_EXCERTO FORNECIDO:_
···

Acha que essa categoria ‘nação’ é operacional em contextos como o de Timor-Leste, ou em processos de nation building em contextos como o de Timor-Leste?Não me parece que neste momento o Sudeste Asiático, com as etnias e a nação, seja muito diferente do da Europa. O que me parece é que vivemos num quadro pós-colonial que apresenta, para ser simples, duas características muito evidentes em vários sítios do mundo. Em 1945, havia cerca de cinquenta países no mundo, o resto eram colónias. No ano 2000, o número de países multiplicou por quatro. Houve uma explosão de países ao mesmo tempo que houve uma implosão de identidades. Mesmo nos países europeus como a França, a Bélgica ou os da ex-Jugoslávia, ou mesmo na Espanha, de forma mais conflituosa ou mais latente, mas estando lá, as etnicidades, ou os regionalismos, existem. Agora, temos que construir culturas nacionais ainda que não correspondam a um consenso e correspondam antes a uma pluralidade de vínculos. Esse é o desafio do século XXI, não apenas para Timor-Leste mas para muitos países. Para a Indonésia, para a China. A partir do momento que se democratize mais, os vínculos diferenciais vão vir ao de cima. O grande desafio do século XXI é construir países plurinacionais ou pluriétnicos.
É o caso de Timor?

···

_DADOS REGISTADOS:_
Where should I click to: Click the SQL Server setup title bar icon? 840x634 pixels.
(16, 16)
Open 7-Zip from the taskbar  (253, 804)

···

_PROBLEMAS A RESOLVER:_
1 > Responde a estas perguntas com base no excerto sobre Timor-Leste:
(a) Quantos países havia no mundo em 1945?
(b) Até ao ano 2000, quanto cresceu o número de países?
(c) Qual é o grande desafio do século XXI?
2 > Continua o excerto sobre Timor-Leste a partir da última frase, no mesmo tom de entrevista.

_RESPOSTAS POR ORDEM:_
1 >
(a) Cerca de cinquenta.
(b) Multiplicou por quatro.
(c) Construir países plurinacionais ou pluriétnicos.

2 >
Sim. Timor é um país de clãs. Nunca se chegou a um nível de tribos nem a uma organização política de diversos clãs. E essa, muitas vezes, é a base da construção política de uma identidade étnica forte. Isso nunca aconteceu. No último ano, houve uma questão que emergiu e que, aparentemente, evidenciava duas entidades étnicas. Mas elas não foram denominadas, pela primeira vez, no ano passado. Já no tempo colonial português. Eu próprio já tinha escrito sobre essa permanência étnica latente. E o que me parece é que estamos perante uma questão politicamente problemática que deve ser analisada com imenso cuidado. Felizmente já está a ser analisada. Teria sido melhor ter-se analisado essa questão antes de 2006. Infelizmente, a ONU, na sua intervenção, não dedicou importância nenhuma a essa questão. Mesmo quando a crise de 2006 revelou a aparente, ou efectiva, existência de duas etnicidades, mesmo assim, havia gente da ONU que estavam há três ou mais anos em Timor que nunca tinham ouvido falar de tal coisa e partiam, mesmo, do princípio completamente errado de que era uma criação, uma invenção recente. Já se sabia muito bem que essa divisão existia e já vinha dos tempos coloniais.
Tem uma tradução partidária?
Não tem de uma forma evidente. Agora é evidente que na segunda volta das eleições presidenciais, Lu Olo, o candidato da Fretilin, ganhou em apenas três distritos. E esses distritos são os três do Leste que correspondem, dois de forma clara, Baucau e Lautem, aos chamados firaku por contraposição aos kaladi que são os do oeste. Esta a grande divisão que emergiu em 2006 entre os lorosae (firaku) e os loromun (kaladi).
Está dizer que estas eleições presidenciais traduziram essa dicotomia.Uma coisa é certa. Nestas eleições, na segunda volta, os três distritos da ponta leste votarem em Lu Olo. Já se estava à espera.
Mas isso é relevante?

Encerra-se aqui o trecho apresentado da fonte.